Obama’s jobs “plan”
As expected, President Obama's ideas for stimulating the economy and jobs are wrong. Equally wrong is the willingness of congressional leaders to work on legislation that build on Obama's wrongheaded ideas. Why? Because few in Washington know anything about jobs or where they come from. Fewer care to know.
If Congress and the President (and his teleprompter) truly want to do anything positive about jobs and the economy, they must think like businessmen and employers — not like statists, regulators, central planners and attorneys. Those who cannot or will not think like businessmen and employers (or at least respect them and their needs) must be replaced!
The nation desperately needs legislation to:
? Permanently eliminate the minimum wage. This will make it feasible for businesses to hire workers whose productivity isn't worth paying the minimum wage.
? Permanently eliminate the alphabet soup of other regulations and agencies that increase the cost of labor and production such as the Clean Air Interstate Rule, Davis–Bacon Act, Department of Agriculture, Department of Commerce, Department of Energy, Department of Labor, Department of Transportation, Economic Development Administration, Energy Policy Conservation Act, Environmental Protection Agency, Food and Drug Administration, Occupational Safety and Health Administration, Sarbanes-Oxley Act, Small Business Administration, etc. None of these have any authority in the Constitution. All these regulations and agencies impede prosperity. Their roles can be better handled at the state and local level. A permanent and substantial cut in the size, power, and cost of government will facilitate a permanent and substantial cut in taxes. With more money left in their paychecks, Americans will spend more resulting in an immediate demand for more business productivity (jobs).
? Permanently eliminate the corporate income tax. This will enable US businesses to better compete with imported goods for foreign producers who do not pay the US corporate income tax. Note that corporations don't really pay taxes anyway — they simply add that expense to the product or service they sell so that the consumer ultimately pays.
? Permanently eliminate all subsidies and focused tax breaks. Subsidies only push inefficient and unwise businesses and technologies into the marketplace. Allowing a free market to pick winners and losers is always better than central planning.
? Permanently stop bailing out businesses, nations, and individuals that fail. This only encourages weakness, poor leadership, and failure.
? Permanently close the borders and shores to the invasion of illegal immigrants. Make it extremely difficult for illegals to find work. Make it impossible for them to find any taxpayer-funded aid such as education, health care, etc. This will free up the jobs that Americans allegedly won't do.

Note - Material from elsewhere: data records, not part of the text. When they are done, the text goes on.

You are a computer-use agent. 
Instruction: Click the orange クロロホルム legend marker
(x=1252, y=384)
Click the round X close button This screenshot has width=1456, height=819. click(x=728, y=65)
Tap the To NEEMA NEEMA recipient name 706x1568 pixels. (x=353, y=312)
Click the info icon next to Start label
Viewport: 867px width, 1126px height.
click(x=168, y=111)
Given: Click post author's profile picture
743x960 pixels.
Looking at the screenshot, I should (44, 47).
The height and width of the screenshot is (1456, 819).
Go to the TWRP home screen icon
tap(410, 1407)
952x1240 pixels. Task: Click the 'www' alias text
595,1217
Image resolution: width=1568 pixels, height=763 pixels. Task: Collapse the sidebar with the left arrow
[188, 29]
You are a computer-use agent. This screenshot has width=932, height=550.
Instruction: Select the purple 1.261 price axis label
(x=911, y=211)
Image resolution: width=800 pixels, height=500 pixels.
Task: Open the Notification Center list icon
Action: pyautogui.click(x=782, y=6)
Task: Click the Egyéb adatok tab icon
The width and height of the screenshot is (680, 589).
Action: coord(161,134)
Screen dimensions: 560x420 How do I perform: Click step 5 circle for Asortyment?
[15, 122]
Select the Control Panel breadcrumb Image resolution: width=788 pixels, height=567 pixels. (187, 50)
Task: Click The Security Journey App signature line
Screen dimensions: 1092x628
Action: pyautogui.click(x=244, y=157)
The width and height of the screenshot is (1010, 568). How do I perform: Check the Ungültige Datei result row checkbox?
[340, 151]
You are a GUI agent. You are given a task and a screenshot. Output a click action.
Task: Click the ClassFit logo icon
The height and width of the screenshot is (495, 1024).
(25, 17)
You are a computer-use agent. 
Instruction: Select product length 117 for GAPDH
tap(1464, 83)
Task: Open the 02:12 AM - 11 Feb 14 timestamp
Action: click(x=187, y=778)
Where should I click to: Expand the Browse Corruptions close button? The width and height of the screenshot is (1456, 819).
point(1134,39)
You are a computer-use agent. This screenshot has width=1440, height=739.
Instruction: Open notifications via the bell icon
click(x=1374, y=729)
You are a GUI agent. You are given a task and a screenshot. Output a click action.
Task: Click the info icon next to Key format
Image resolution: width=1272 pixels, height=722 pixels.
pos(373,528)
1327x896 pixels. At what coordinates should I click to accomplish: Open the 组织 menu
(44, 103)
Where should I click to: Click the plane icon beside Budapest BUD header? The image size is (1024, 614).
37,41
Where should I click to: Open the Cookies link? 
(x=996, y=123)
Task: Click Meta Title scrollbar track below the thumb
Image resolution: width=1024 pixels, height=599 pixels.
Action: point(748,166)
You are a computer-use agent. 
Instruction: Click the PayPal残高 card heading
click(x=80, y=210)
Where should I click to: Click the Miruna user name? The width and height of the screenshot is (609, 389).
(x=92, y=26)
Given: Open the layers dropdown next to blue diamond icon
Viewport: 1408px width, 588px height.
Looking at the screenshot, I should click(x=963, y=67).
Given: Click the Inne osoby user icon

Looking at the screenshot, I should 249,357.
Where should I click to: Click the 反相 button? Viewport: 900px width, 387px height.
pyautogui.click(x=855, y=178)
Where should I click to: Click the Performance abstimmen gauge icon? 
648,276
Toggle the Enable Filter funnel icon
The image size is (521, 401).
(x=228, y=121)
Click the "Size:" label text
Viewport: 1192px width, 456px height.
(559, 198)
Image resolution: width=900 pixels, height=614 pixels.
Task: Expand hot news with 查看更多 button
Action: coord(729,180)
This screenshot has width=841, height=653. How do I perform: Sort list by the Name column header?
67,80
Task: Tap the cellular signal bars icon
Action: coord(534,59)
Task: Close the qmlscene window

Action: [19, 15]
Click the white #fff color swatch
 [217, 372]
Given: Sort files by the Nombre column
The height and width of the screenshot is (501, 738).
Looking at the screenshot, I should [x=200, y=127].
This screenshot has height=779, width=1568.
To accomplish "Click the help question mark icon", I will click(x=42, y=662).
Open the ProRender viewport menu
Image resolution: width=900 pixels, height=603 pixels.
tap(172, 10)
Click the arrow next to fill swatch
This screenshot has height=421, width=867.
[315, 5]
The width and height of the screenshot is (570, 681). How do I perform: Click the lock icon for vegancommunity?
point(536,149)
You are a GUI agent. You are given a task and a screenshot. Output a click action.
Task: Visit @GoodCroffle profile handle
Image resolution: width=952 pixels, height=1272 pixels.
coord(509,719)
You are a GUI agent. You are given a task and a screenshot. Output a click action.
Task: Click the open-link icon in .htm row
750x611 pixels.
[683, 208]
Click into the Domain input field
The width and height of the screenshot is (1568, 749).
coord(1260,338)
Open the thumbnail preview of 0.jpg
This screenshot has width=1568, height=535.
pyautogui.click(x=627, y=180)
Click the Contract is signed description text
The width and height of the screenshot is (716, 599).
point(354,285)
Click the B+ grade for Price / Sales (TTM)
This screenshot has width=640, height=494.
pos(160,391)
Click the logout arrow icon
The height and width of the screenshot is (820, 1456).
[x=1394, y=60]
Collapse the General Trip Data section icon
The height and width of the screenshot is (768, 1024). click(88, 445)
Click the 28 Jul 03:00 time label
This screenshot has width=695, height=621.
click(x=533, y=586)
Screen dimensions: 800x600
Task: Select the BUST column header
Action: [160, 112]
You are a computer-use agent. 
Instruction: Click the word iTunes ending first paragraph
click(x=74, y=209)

? Permanently eliminate incentives for Americans to not work such as extended unemployment compensation, food stamps, housing assistance, etc. These programs not only violate the Constitution, they violate human dignity and remove the incentive to do the jobs Americans allegedly won't do.
? Permanently abandon the student-loan scandal that only enslaves students with unmanageable debt. Instead, offer 100% tax credits for education from Kindergarten through graduate school and trade schools. This will make it easier for Americans to prepare for the future.
? Permanently abandon taxation (including taxes on capital gains) on all investments whether they be savings accounts, stocks, real estate, etc. Elimination of the ongoing uncertainty of tax law will allow Americans to plan for the future — especially business growth and job creation.
The Phoenix Center reports that
Even a small 5% reduction in the regulatory budget (about $2.8 billion) will result in about $75 billion in expanded private-sector GDP each year, with an increase in employment by 1.2 million jobs annually. On average, eliminating the job of a single regulator grows the American economy by $6.2 million and nearly 100 private sector jobs annually. Conversely, each million dollar increase in the regulatory budget costs the economy 420 private sector jobs.
According to the US Bureau of Labor Statistics, government employs 8% of workers in the United States. — and many of those bureaucrats are paidtwice what their counterparts are paid in the private sector. That is far too much government at far to great a cost. This is an unconscionable burden on the private sector.
Congress' escalating penchant for central planing and social engineering over the past 100 years has come to a head. Businessmen are unwilling to invest in the future because nobody in the private sector can forecast what congressmen and bureaucrats will do next to make life even more difficult for businesses and consumers. Businessmen need a stable, predictable, and favorable regulatory and tax environment if they are to thrive. Instead, Congress and the bureaucracies it has created are hostile to the free market. No amount of government spending (AKA "stimulus") can possibly fix that. The only fix is for Congress and bureaucrats to get out of the way! Now!